In diagnosing Hashimoto's thyroiditis, a physician should assess symptoms and complaints commonly seen in hypothyroidism, examine the neck, and take a detailed history of family members. Blood tests are extremely useful in diagnosing Hashimoto's thyroiditis. The blood tests look at the thyroid function in general. (With hypothyroidism, a high thyroid stimulating hormone and low thyroid hormone would be expected.)
When hypothyroidism is present, the blood levels of thyroid hormones can be measured directly and are usually decreased. However, in early hypothyroidism, the level of thyroid hormones (T3 and T4) may be normal. Therefore, the main tool for the detection of hyperthyroidism is the measurement of the TSH, the thyroid stimulating hormone. TSH is secreted by the pituitary gland. If a decrease of thyroid hormone occurs, the pituitary gland reacts by producing more TSH and the blood TSH level increases in an attempt to encourage thyroid hormone production. This increase in TSH can actually precede the fall in thyroid hormones by months or years. Thus, the measurement of TSH should be elevated in cases of hypothyroidism.

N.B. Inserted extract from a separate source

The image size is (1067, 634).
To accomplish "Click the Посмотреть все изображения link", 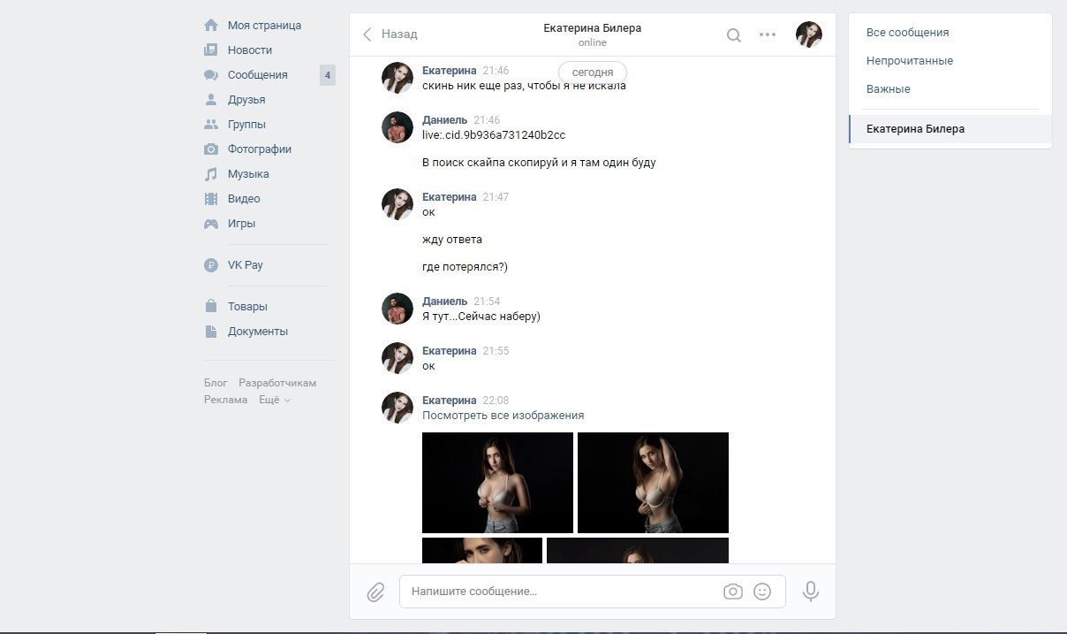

There is one exception. If the decrease in thyroid hormone is actually due to a defect of the pituitary or hypothalamus, then the levels of TSH are abnormally low. As noted above, this kind of thyroid disease is known as "secondary" or "tertiary" hypothyroidism. A special test, known as the TRH test, can help distinguish if the disease is caused by a defect in the pituitary or the hypothalamus. This test requires an injection of the TRH hormone and is performed by an endocrinologist (hormone specialist).
The blood work mentioned above confirms the diagnosis of hypothyroidism but does not point to an underlying cause. A combination of the patient's clinical history, antibody screening, and a thyroid scan can help diagnose the precise underlying thyroid problem more clearly. If a pituitary or hypothalamic cause is suspected, an MRI of the brain and other studies may be warranted. These investigations should be made on a case by case basis.
The blood tests also usually include an analysis of antibodies (anti-thyroid peroxidase antibodies) to aid in the diagnosis. If the gland is large or there are symptoms of esophageal compressive, an ultrasound may be performed to see if the gland is compressing either the esophagus or the trachea (the food and breathing pipes).